The Annelise Park subdivision in Fayetteville, Georgia is about 20 miles south of downtown Atlanta. In late winter, residents noticed their taps were running thin. Showers slowed. Sprinklers stopped reaching the back yard. The county utility opened an investigation, and what it found is now a national story about how loose the audit trail can get when a hyperscale construction site moves faster than the municipality measuring it.
The campus at the end of the trail belongs to Quality Technology Services, the Blackstone-owned developer behind a 615-acre buildout that already comprises 13 buildings totaling roughly 6.2 million square feet. Plans on file would push that to 16 buildings at full term. According to reporting from TechSpot, one water connection feeding the campus had been installed without the utility's knowledge. A second connection existed, but was not tied to a billing account. Together, the two lines pulled about 29 million gallons of municipal water that nobody at the county had recorded.
The county issued a retroactive bill of $147,474 to cover the consumption. No fine was levied. QTS told reporters the water went to temporary construction activities including concrete work, dust control, and site preparation, all standard for a campus of this scale. County officials and the company disagreed on how long the meters had been unread. The county put the window at about four months. QTS estimated 9 to 15 months.
The headline number is the gallons. The deeper story for the cooling industry is the audit trail.
Data center campuses at this scale rely on water for two distinct functions. Construction water gets consumed and gone. Operational water enters the cooling system and either evaporates in cooling towers or recirculates in closed-loop chillers. Operators draw a hard distinction between those uses when they pitch communities. The thing that the Fayetteville story makes uncomfortable is how easily the operational claims and the actual draw can drift apart when a municipality is not metering reliably.
A 6.2 million square foot campus running evaporative cooling at AI rack densities can consume millions of gallons per day at full load. The 8.4 million gallons per year figure that Microsoft disclosed for its Mount Pleasant facility looks modest by comparison, and that disclosure only happened after environmental advocates sued for it. QTS Fayetteville will be much larger than Mount Pleasant when fully built. If construction draw of 29 million gallons can disappear from county records for over a year, the operational draw from cooling towers will require materially better instrumentation to verify against permits.
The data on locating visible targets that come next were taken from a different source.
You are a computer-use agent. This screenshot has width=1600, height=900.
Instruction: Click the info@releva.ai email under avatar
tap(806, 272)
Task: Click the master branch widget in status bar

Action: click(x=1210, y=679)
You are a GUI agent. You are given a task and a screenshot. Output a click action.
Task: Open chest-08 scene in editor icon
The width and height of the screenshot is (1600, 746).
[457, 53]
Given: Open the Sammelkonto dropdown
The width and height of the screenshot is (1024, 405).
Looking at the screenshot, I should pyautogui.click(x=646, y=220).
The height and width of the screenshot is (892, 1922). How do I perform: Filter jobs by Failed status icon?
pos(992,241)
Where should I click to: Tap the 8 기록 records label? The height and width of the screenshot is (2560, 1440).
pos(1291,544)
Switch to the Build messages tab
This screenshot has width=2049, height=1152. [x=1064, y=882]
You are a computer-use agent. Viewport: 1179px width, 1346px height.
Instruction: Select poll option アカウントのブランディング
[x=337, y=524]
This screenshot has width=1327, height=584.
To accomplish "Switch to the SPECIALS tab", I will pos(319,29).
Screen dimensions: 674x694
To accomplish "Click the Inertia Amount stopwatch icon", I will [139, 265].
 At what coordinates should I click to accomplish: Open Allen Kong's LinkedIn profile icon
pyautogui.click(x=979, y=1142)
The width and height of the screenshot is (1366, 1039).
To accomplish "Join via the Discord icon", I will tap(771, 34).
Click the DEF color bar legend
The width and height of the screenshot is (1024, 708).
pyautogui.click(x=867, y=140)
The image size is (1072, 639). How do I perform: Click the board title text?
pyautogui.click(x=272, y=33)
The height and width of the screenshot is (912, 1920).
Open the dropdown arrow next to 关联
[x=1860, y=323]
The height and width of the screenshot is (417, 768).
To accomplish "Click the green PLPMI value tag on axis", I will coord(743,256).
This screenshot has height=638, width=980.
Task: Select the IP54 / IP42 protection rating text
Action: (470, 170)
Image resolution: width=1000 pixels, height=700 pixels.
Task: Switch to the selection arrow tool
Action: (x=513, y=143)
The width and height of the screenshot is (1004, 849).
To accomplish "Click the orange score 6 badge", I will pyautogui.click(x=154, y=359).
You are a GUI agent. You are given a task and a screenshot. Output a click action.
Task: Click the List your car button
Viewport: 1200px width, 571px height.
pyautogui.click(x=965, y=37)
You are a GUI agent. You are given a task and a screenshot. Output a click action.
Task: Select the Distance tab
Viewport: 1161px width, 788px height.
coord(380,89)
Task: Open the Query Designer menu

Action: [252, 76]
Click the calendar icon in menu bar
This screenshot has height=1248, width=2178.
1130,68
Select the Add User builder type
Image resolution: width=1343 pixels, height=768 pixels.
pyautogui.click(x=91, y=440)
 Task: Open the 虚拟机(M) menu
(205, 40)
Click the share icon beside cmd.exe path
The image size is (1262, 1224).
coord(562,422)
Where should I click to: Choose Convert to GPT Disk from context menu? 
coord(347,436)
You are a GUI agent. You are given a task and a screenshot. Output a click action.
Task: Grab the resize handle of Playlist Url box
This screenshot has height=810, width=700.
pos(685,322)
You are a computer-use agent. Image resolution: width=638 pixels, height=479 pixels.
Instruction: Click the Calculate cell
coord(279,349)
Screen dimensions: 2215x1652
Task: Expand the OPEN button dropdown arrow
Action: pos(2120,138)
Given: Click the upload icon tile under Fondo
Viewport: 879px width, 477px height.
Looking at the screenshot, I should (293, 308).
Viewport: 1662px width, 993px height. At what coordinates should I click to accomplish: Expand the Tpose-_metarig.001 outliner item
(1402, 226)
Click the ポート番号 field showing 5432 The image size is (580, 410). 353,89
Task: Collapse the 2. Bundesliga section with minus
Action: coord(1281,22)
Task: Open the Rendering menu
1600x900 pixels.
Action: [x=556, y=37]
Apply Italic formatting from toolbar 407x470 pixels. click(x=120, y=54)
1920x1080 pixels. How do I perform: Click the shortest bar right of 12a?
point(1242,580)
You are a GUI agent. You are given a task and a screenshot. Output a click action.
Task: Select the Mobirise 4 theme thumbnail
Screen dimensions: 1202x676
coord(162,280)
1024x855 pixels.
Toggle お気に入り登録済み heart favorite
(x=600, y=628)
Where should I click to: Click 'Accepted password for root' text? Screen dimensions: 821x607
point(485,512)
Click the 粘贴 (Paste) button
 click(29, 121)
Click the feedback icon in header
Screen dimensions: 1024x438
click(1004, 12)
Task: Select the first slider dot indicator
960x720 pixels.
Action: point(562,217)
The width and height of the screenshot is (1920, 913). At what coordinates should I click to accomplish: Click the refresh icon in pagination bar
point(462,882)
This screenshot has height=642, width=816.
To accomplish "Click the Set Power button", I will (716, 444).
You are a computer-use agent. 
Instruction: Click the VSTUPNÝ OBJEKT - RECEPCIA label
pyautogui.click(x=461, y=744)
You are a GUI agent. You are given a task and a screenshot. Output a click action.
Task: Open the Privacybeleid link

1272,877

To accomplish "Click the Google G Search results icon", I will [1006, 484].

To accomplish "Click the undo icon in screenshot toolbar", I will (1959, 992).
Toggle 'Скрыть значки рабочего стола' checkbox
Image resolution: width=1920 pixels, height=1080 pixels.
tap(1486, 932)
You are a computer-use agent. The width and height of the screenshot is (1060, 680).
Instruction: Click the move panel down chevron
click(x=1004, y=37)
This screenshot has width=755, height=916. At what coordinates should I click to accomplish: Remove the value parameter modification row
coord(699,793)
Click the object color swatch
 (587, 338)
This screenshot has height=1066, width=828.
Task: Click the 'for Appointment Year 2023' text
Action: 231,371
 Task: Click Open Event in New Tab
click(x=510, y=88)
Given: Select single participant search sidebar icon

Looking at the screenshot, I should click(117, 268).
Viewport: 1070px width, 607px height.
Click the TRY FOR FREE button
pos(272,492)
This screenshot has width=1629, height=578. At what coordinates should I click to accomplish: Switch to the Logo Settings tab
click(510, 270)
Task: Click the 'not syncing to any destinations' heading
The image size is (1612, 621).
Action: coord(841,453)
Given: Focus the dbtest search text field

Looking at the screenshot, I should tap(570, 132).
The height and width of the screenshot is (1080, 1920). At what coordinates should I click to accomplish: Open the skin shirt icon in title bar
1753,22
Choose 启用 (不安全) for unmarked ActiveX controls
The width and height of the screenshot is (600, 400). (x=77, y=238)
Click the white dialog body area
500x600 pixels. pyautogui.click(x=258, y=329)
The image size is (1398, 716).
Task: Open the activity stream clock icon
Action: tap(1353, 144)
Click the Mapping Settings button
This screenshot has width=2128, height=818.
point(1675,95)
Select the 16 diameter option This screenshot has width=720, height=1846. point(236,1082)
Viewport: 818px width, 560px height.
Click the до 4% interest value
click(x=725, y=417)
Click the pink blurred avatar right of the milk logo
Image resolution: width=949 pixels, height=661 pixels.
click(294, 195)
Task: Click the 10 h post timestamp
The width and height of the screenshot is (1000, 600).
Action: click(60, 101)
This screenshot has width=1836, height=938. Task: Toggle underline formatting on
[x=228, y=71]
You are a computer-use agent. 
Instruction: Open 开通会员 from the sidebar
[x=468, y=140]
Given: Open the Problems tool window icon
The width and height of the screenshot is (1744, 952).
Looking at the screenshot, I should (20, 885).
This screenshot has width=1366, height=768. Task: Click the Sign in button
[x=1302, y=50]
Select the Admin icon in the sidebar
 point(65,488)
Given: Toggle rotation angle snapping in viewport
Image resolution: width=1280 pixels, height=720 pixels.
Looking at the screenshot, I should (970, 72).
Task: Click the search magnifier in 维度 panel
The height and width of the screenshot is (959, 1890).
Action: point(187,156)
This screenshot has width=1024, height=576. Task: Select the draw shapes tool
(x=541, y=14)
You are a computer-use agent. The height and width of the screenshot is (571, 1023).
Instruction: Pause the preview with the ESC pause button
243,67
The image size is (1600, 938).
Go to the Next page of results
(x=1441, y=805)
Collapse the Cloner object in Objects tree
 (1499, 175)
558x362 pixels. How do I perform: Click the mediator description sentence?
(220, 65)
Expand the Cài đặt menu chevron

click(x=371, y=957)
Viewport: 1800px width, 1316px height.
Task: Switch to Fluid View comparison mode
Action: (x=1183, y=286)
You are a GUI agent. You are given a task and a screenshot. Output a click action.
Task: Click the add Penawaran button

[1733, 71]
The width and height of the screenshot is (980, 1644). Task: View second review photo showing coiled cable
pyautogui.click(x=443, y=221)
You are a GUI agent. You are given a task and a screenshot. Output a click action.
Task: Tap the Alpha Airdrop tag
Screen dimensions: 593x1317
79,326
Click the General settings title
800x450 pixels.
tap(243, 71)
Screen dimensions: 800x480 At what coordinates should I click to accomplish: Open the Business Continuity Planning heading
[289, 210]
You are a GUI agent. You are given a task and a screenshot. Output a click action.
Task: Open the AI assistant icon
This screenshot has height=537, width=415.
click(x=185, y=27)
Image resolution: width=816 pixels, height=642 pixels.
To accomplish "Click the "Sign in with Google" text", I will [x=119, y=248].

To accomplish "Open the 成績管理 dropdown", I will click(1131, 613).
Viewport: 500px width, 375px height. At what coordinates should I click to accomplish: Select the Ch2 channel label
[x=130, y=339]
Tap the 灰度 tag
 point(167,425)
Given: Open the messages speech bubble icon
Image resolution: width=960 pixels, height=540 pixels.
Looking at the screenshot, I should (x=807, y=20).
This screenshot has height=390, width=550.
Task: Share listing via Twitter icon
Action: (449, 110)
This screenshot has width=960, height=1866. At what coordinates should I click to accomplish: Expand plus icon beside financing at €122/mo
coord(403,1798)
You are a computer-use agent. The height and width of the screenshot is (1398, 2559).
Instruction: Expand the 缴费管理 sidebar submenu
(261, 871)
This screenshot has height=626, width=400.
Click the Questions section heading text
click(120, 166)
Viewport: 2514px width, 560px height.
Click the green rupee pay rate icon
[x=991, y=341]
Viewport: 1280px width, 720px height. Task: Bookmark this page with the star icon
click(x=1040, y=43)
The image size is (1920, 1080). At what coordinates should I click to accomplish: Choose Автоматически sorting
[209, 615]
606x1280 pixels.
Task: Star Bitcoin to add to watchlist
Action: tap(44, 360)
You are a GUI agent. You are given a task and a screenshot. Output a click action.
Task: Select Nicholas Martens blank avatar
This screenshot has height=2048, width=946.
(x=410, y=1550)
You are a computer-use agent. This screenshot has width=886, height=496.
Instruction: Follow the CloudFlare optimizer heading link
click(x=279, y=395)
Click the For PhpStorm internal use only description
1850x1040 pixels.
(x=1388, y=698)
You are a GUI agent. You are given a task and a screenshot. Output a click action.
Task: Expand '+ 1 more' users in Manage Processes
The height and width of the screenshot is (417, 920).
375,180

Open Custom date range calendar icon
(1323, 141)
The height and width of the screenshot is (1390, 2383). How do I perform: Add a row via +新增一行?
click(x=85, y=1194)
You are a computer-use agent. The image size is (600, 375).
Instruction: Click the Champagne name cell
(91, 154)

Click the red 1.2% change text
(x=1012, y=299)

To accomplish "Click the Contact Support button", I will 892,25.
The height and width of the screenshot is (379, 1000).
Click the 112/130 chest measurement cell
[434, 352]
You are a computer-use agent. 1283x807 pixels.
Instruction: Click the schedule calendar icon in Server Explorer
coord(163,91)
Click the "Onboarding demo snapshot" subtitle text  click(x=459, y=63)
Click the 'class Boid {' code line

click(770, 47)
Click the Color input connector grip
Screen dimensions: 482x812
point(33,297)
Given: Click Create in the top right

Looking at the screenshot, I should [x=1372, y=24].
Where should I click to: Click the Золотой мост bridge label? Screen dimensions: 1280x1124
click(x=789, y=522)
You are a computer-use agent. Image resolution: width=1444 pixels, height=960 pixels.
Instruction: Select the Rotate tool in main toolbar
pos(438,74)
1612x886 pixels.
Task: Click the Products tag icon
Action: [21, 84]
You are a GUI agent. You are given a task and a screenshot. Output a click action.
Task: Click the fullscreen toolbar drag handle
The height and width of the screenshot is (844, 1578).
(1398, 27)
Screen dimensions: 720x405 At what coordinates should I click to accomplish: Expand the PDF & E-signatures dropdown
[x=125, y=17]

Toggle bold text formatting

Fayetteville is not waiting to find out. The city council had already banned new data centers in every zoning district earlier this year, before the water meter story broke. That decision was driven by broader concerns about the industry's footprint in Fayette County, including the QTS expansion application. The 29 million gallon disclosure landed in an environment that was already hostile to new builds.
The pattern matters because Georgia is not alone. Wisconsin voters now oppose data center construction by a 70-15 margin in recent polling. $64 billion in projects have already been blocked or delayed by local opposition through the first part of 2026. Fayetteville is a textbook case of the political math that comes after a single incident: a county that was permitting expansion last year is enacting a blanket ban this year, and the trigger is water.
The cooling design decision has now become a permitting decision in counties like Fayette. Operators showing up to public hearings with rooftop air handlers and evaporative cooling towers are walking into the same conversation that QTS just lost. Operators showing up with closed-loop chillers, zero-water cooling architectures, or immersion-based designs that eliminate evaporative loss have a different conversation entirely. The thermal architecture that an operator chooses now shapes the political risk of every site in their pipeline.
The Fayette County water department will eventually finish auditing every connection on its system. Every other county in Georgia that is hosting a hyperscaler is going to do the same exercise. Operators who cannot defend their cooling water profile against a meter-by-meter audit are going to lose permits they were counting on.